Marc Hudak, who leads the New York City chapter of the National Football Foundation, an organization that has pushed for broader support of the sport on a number of fronts, was instrumental in moving the game.
Hudak was a captain on the Ithaca team that won a Division III national title in 1988, and he pitched the school’s leaders on taking the rivalry to the East Rutherford, N.J., home of the N.F.L.’s Jets and Giants. Cortland quickly agreed, seizing it as a rare opportunity for athletes at a level where athletic scholarships are not awarded.
“These guys who are playing Division III football are as committed as the guys playing Division I football,” Hudak said. “Maybe they were a tenth of a second slower than they needed to be, maybe they were a couple inches shorter or a couple pounds lighter, but these are guys who play the game well.”
The National Football Foundation provided travel stipends to the schools. Ithaca College chartered 16 buses from its campus to New Jersey for almost 850 students; 580 students planned to bus in from Cortland.
“I haven’t had anybody say a negative thing about it to me, and trust me, a lot of people walk up and give their two cents about a lot of things,” said Dan Swanstrom, Ithaca College’s football coach. “I’ve heard everything you could ever imagine coming off that field, every suggestion, every single play call, every single detail has been questioned, but this has not been questioned.”
The Cortaca Jug matchup signifies the end of the regular season for both teams.
Ithaca (7-2) leads the Cortaca Jug series, 36-24. Cortland (8-1) won the game for seven straight years starting in 2010, but Ithaca has taken the last two.
Swanstrom’s track record with quarterbacks — Wahid Nabi set a school record with six touchdown passes in the Cortaca game in 2017 — enticed a new starting quarterback, Joe Germinerio, to join the team this fall. Germinerio, an All-American who graduated from SUNY Brockport last spring, transferred to Ithaca for his final year of athletic eligibility.

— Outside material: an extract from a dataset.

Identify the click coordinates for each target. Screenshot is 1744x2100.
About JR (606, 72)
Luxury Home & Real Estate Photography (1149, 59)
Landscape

Regardless of the talent on the field, the rivalry’s popularity and reputation guaranteed demand from fans. Fervor for the game has long manifested in sellout crowds, apocryphal stories of spectators watching in trees — and even a minor riot in 2013.
The crowd expected at MetLife will be part of a wider trend for Division III. The five biggest Division III football crowds gathered within the last four years.
The record before Saturday was 37,355 fans, set in September 2017 at the Tommie-Johnnie game between the University of St. Thomas and St. John’s University. It was played at Target Field in Minneapolis, a neutral site, like MetLife, that allowed for larger crowds. The Tommie-Johnnie game before Saturday boasted four of those five largest Division III crowds.
Glenn Caruso, the football coach at the University of St. Thomas and an Ithaca College alumnus, believes rivalries like these foster solidarity that goes well beyond the bonds between players.
“In a day and an age all the more devoted to style over substance, people are starving for things to be physically connected to,” Caruso said. “There’s still very few things that draw a visceral response of attachment like being at a game on Saturday afternoon, in the fall, with 30,000 other people. Or 10,000 other people or 5,000 other people.”